> **TESTO FORNITO**
Stando a quanto emerso da alcuni articoli di stampa, una parente dell’indagato aveva postato sui social le immagini del 17enne, puntualmente corredate da inviti a farsi forza, a resistere, ad andare avanti a testa alta. Immagini probabilmente estrapolate da colloqui avuti dal 17enne con i propri congiunti, su cui conviene fare chiarezza: si tratta di colloqui che possono avvenire anche da remoto, grazie a telefoni cellulari e Ipad, secondo una prassi garantita da un giudice e vigilata dalle forze di polizia penitenziaria, che si è sviluppata soprattutto durante la pandemia Covid.

Una prassi che comunque non ammette degenerazioni o distorsioni, come sembra sia accaduto un paio di mesi fa, con la circolazioni del volto sorridente del presunto assassino che, in quanto minorenne, ha anche il diritto ad essere maggiormente tutelato. 

Una vicenda raccontata di recente dal Mattino, anche sull’onda d’urto della denuncia fatta dal parlamentare dei Verdi Francesco Borrelli, che evidenziava l’opportunità di vigilare sulla diffusione di post in favore di chi è accusato di aver ammazzato l’artista napoletano. Quanto basta a far scattare il divieto ai colloqui in videochiamata, quanto meno in senso allargato all’intero contesto familiare. Una vicenda sulla quale il penalista Davide Piccirillo, difensore di fiducia del 17enne, spiega a Il Mattino: «Abbiamo accettato il provvedimento del gip, in attesa di promuovere un ricorso che consenta al minore di tornare a sostenere colloqui in videochiamata in modo ristretto, con i soli genitori a tutela di tutti. In questa storia della diffusione di immagini social, il minore non ha alcuna colpa, né gli è stato mosso alcun rilievo. Attendiamo le mosse della Procura, per affrontare un processo, ma anche per inoltrare una richiesta di trasferimento del 17enne in un carcere vicino alla sua famiglia. Si tratta di un minore che ha diritto a incontrare la sua famiglia, anche per il percorso formativo che ha intrapreso».

> **ISTRUZIONI**
A) Trascrivi dal testo fornito il passaggio che comincia con "Stando a quanto" e prosegue fino a "la pandemia Covid.".
B) Traduci in inglese questa frase del testo fornito: «In questa storia della diffusione di immagini social, il minore non ha alcuna colpa, né gli è stato mosso alcun rilievo.»
C) Secondo il testo fornito, le immagini del 17enne postate sui social erano corredate da alcuni inviti. Elencali tutti.

Dati raccolti
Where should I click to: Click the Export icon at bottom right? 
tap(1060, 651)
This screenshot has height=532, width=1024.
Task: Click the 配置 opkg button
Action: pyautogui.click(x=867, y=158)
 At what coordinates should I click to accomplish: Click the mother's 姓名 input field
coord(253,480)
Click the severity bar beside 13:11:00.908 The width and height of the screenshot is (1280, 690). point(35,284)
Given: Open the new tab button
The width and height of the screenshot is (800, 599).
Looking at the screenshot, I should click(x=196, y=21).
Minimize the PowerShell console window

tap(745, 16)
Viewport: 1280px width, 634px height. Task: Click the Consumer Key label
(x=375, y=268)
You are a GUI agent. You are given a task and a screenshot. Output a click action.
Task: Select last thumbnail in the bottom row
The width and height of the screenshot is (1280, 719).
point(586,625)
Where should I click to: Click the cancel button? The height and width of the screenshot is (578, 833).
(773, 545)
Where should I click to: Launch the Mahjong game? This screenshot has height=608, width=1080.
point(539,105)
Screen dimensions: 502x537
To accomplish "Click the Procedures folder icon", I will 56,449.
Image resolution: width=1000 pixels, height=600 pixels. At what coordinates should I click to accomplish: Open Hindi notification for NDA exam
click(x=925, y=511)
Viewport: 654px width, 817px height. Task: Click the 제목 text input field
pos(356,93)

> **RISPOSTE NUMERATE**
A)
Stando a quanto emerso da alcuni articoli di stampa, una parente dell’indagato aveva postato sui social le immagini del 17enne, puntualmente corredate da inviti a farsi forza, a resistere, ad andare avanti a testa alta. Immagini probabilmente estrapolate da colloqui avuti dal 17enne con i propri congiunti, su cui conviene fare chiarezza: si tratta di colloqui che possono avvenire anche da remoto, grazie a telefoni cellulari e Ipad, secondo una prassi garantita da un giudice e vigilata dalle forze di polizia penitenziaria, che si è sviluppata soprattutto durante la pandemia Covid.

B) In this story of images spread on social media, the minor bears no blame, nor has any objection been raised against him.

C)
- farsi forza
- resistere
- andare avanti a testa alta